/ 22 August 2002

A very foreign affair

The World Summit on Sustainable Development is the biggest thing to hit Jozi since the Jameson Raid — considering Krugersdorp and Sandton are about equidistant from the city centre — and next week’s shindig has driven the citizenry even crazier than usual. To counteract this, a sign has gone up on the gates of the licensing department in Marlboro saying: ”No public excess during the Johannesburg Summit.”

Locals can’t go anywhere without being confronted by people wearing enormous accreditation badges round their necks — a week before the summit starts. Receptionists are wearing the things while sitting in their (own) offices and even when they’re out having a jol at night.
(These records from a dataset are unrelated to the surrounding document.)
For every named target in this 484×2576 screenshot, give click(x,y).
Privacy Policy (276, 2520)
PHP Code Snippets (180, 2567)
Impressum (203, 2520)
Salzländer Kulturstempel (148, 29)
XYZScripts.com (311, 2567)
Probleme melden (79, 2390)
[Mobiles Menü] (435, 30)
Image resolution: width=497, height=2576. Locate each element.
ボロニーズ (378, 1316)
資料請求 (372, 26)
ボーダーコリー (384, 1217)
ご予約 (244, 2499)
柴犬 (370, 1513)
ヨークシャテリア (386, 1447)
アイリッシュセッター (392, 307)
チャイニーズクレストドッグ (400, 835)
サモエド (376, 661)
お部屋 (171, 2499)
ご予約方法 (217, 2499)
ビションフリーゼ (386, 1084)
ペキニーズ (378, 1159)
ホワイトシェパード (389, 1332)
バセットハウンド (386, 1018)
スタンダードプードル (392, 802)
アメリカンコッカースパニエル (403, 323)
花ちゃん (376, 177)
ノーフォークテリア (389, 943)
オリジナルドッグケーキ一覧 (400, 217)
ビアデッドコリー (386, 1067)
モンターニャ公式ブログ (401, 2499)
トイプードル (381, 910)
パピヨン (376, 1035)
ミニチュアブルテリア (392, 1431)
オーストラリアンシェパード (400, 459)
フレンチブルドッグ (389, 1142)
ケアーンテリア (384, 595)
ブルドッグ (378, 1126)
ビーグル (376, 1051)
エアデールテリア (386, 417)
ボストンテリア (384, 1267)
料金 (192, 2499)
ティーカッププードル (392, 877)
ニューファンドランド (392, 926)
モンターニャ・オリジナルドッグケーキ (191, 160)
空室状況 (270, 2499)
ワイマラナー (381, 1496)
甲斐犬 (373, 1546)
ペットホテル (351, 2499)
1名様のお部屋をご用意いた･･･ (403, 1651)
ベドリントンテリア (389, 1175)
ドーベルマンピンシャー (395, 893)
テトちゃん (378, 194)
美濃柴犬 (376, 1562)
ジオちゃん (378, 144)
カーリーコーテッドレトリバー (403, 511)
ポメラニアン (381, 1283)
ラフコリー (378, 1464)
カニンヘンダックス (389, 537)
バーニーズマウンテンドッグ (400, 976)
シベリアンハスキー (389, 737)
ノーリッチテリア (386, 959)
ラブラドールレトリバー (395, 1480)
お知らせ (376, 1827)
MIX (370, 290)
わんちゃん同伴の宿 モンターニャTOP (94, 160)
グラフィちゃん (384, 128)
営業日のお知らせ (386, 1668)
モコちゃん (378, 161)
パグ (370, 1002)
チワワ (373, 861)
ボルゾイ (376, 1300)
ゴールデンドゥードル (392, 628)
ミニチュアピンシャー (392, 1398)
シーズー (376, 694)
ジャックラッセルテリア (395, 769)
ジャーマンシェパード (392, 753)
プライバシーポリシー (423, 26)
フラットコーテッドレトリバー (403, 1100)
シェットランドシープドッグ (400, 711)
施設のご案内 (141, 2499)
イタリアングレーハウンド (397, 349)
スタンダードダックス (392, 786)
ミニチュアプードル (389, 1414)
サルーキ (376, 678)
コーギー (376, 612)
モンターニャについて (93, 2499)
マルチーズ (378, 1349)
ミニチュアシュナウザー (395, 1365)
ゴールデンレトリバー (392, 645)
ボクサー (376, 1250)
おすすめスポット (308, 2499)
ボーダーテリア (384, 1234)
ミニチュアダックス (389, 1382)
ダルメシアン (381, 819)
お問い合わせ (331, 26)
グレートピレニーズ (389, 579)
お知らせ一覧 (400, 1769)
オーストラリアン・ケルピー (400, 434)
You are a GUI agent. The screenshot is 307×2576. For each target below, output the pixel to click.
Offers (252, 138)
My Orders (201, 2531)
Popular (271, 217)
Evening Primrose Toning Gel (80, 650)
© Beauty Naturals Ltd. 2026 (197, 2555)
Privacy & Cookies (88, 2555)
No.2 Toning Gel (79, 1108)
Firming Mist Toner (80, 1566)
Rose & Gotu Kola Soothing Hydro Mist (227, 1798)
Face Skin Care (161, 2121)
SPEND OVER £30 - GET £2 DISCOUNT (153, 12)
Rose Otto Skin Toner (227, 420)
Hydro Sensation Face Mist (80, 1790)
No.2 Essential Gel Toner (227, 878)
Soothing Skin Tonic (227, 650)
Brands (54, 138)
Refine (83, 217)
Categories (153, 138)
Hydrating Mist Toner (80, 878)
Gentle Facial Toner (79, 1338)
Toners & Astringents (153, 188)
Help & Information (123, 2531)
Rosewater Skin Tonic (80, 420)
To be on the safe side, Lemmer and the rest of the manne will be sheltering in the Dorsbult for the duration, but Oom Krisjan is pleased to hear that South African businesses are turning on the style. A food vendor was refused service at the Standard Bank at Ubuntu Village (daar by die Wanderers) because he wanted change for humble rands, not valuable foreign currency. The bank later reversed this decision, perhaps remembering that, when all the junketeers have left, its customers will (it hopes) be the same ones it had before.

Death wish

Embattled visdorpie mayor Gerald Morkel, the former premier who cavorted with German fraudster Jurgen Harksen, does not miss a beat, even though he no longer fulfils any ceremonial duties on behalf of the council.

A recent media alert that Democratic Alliance leader Tony Leon would be accompanied by Western Cape DA leader Helen Zille sparked the self-proclaimed Charles Bronson’s fury. A complaint to the office of the national leader followed to insist he (Morkel) was still in charge of the province — at least until the October provincial conference during which the DA hopes to dump this liability.

The DA spin doctor responsible had to eat humble pie and apologise.

Tonight on e

Troubled times at e.tv continue. Staffing and financial difficulties aside, Oom Krisjan has recently discovered that the broadcaster’s slogan ”Be free with e” has taken on a new meaning on a T-shirt, which should quickly become a firm favourite with the Cape’s hoards of young ravers.

Boep and jive

Oom Krisjan came in for some stick for his comments on Pieter van Zyl’s pitch invasion last week, with several readers questioning his allegiances. So let’s just make it clear: being a Boer does not mean having to be a boor.

However, my good friend Schalk in the visdorpie did have some very constructive suggestions on how people can show their support without getting a bloody nose.

Instead of sending out the fat blokes with feathers and spears ahead of the national anthems, Oom Silas and Co should provide a South African version of the All Blacks’ haka before the kick-off. Picture this: the massed umbilici of Potchefstroom bumping and grinding, burping and farting to music, possibly syncopated by that most famous of all South African poets, Leon Schuster. Maybe singing something like Hier kom die Boere. The sight of this ”impi” advancing menacingly towards the opposing team — brandishing Castle Lager cans — should really strike the fear of God into the players and would obviously also focus the attention of the ref on the matter at hand.

Buy George

The Mail & Guardian‘s sale continues to excite plenty of attention in rival media organisations — and to provoke some of the tallest tales heard outside the Dorsbult.

Zimbabwe’s Sunday Mirror (Uncle Bob’s mouthpiece) deserves this week’s award for creative writing, however. Under the headline ”Mbeki slams paper’s take-over: George Soros bankrolls Trevor Ncube’s M&G deal”, Tawanda Majoni has produced a quite wonderful work of fiction.

His claim that United States financier Soros provided money for Ncube’s buyout is based on hard evidence such as this quote from the Sunday Times‘s new editor Mathatha Tsedu: ”I will confirm that Trevor’s money has been said to have come from George Soros, but I do not have greater detail.”

It would be nice if the M&G had Soros’s billions behind it, but you know what they say: if wishes were horses, I’d have the biggest ranch this side of Texas.

Choc drops

The manne were very taken by The Sunday Independent‘s brave new back page where last week there was a close-up photograph of a female vulva being plastered with blue putty, but not a baked bean in sight. Charming Sunday morning stuff nonetheless. There was also a photograph of a chocolate mould of the same vulva. As one of our columnists — who refuses to be named — commented: ”that makes two single- and one double-barrelled, all on the same page”.